From the economic glasses, it is a great demographic bonus that is a beneficial factor for India. About 200 million of its young population became a guarantee that India's economy was moving more productively, so that economic growth would become faster.
The proof is that in the April-June 2023 period India's economic growth reached 7.8 percent. On the other hand, in the near future period, until March 2023, China's economic growth reached 4.5 percent. That figure is up from 2.9 percent which was achieved in the same period the previous year, but still far below India.
The International Monetary Fund (IMF) also predicts India's growth by the end of this year will be higher than China.
That tendency made Prime Minister Narendra Modi confident India would soon become the third-largest gross domestic product country after the US and China.
Bharat For India
The high economic growth also made India look at global companies and investors, especially since there is a political tendency from the West to relocate their economic assets from China to India.
Now, on the G20 stage which he is chairing, India is trying to show off all of its achievements that describe its national revival.
Narendra Modi himself is trying to make the G20 Summit a stage to increase India's global prestige.
Modi also used the G20 Summit to show India as a country that is not only good at rhetoric in defending developing countries commonly called "Global South", but is also actively looking for breakthroughs for countries left behind from others.
One of the steps to prove this determination is to try to give the G20 seat to "Global South" by inviting the African Union to become a new member of the global forum which last year was chaired by Indonesia.
India does have a long track record in defending the developing world. It was India that actively distributed the COVID-19 vaccine to poor countries during the pandemic two years ago.
Modi even tried to give an impression to the world and "Global South" that India is trying to eliminate old traces of colonialism as experienced by "Global South", including plans to change the name "India", to "Bharat" native to India, long before modern religions such as Islam and Christianity entered India.
"Bharat" is a word from Sanskrit, which means roughly the same refers to "India".

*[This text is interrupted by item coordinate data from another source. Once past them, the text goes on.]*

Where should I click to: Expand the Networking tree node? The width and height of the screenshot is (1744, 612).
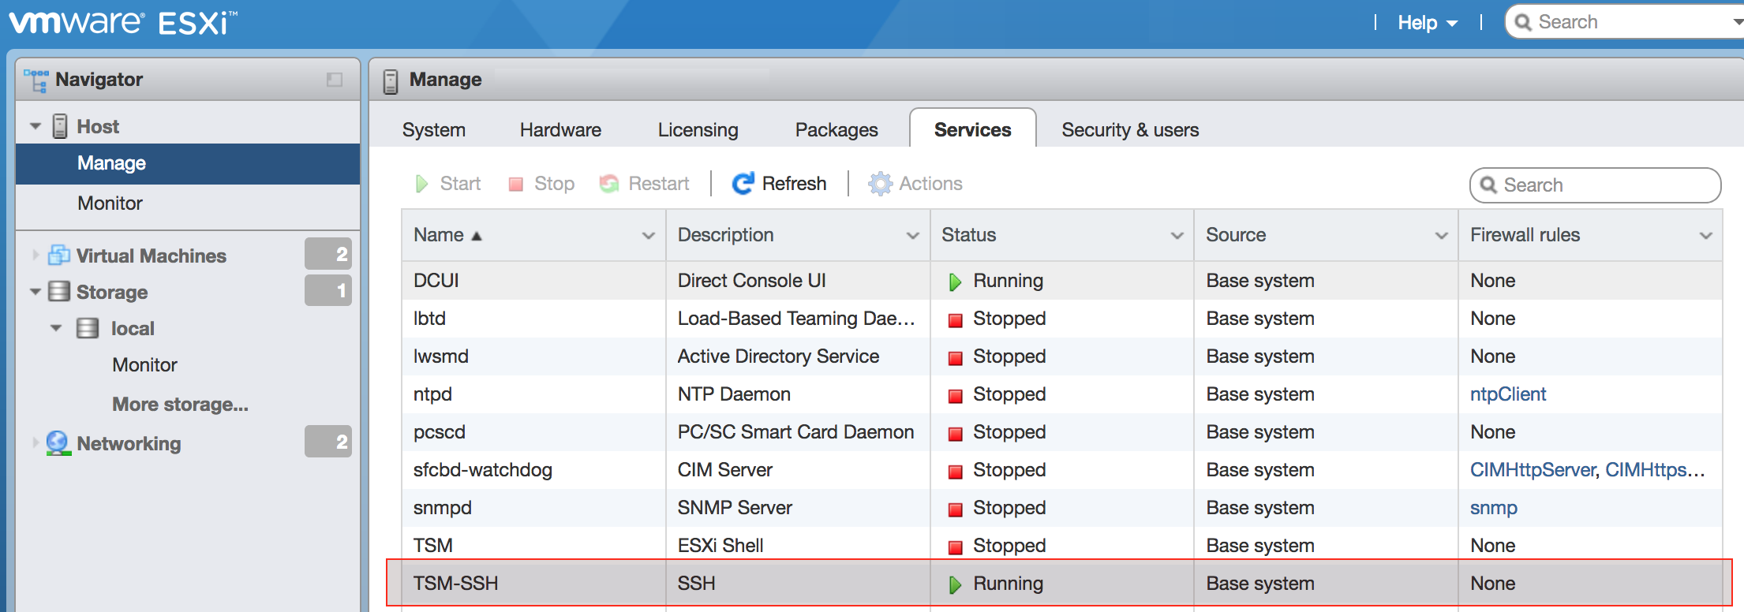click(x=36, y=442)
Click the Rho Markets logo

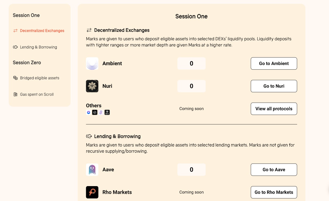tap(92, 192)
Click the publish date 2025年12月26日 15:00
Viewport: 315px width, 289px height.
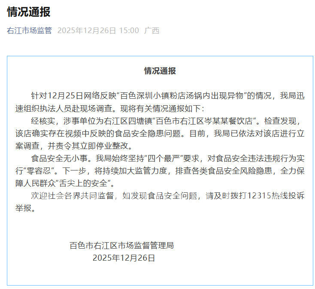coord(98,30)

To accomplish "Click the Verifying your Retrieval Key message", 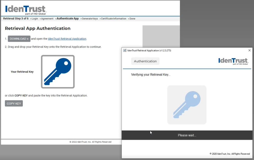I will click(x=151, y=75).
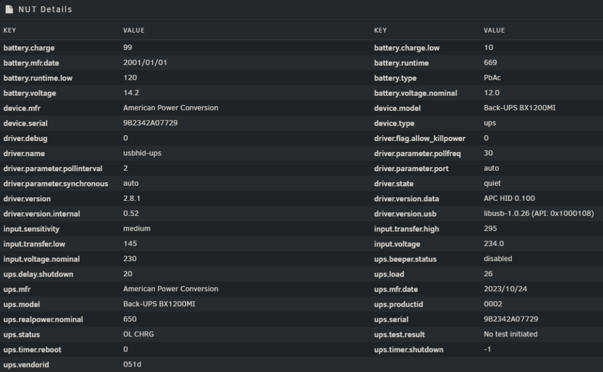Click the ups.test.result No test initiated
Image resolution: width=603 pixels, height=372 pixels.
coord(511,334)
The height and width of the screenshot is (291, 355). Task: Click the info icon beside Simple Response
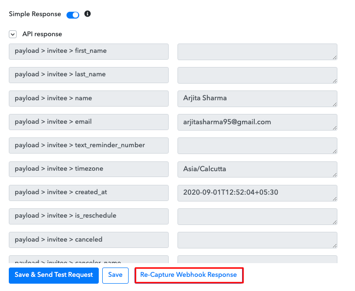pyautogui.click(x=88, y=14)
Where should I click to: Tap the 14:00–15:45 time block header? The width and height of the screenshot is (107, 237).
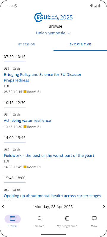tap(15, 138)
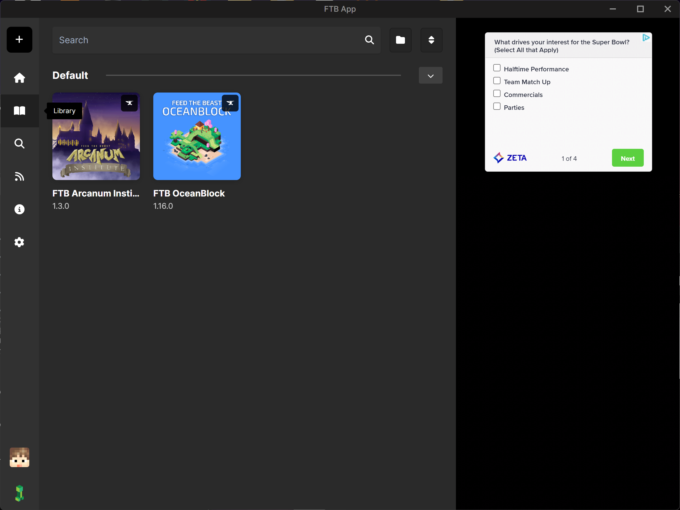Open the player avatar account icon

[x=19, y=457]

So eager to globalize plans to change the country's name, the Modi government spread an invitation letter to attend the G20 Summit to world leaders, on behalf of "President Bharat", not "President of India". India's current President is Droupadi Murmu.
Efforts to turn India into the "Bharat" itself were opposed by the opposition, which worries India will be increasingly intolerant of the minority, including to 200 million Indian Muslims.
On the other hand, India's opposition concerns that "Bharat" will trigger acute sectarianism actually address India's shortcomings, which makes China appear to have a huge comparative advantage over India, in relation to factors that contribute to national stability, which is important for economic development.
Whether the nationalism and revival messages of India are conveyed at the G20 Summit in the next two days, can be seen from the product of India's G20 Summit.
However, a number of people fear that the absence of Xi Jinping and Russian President Vladimir Putin will make the G20 summit this time not create a common consensus and communicency, especially in terms of the Ukraine-Russia war.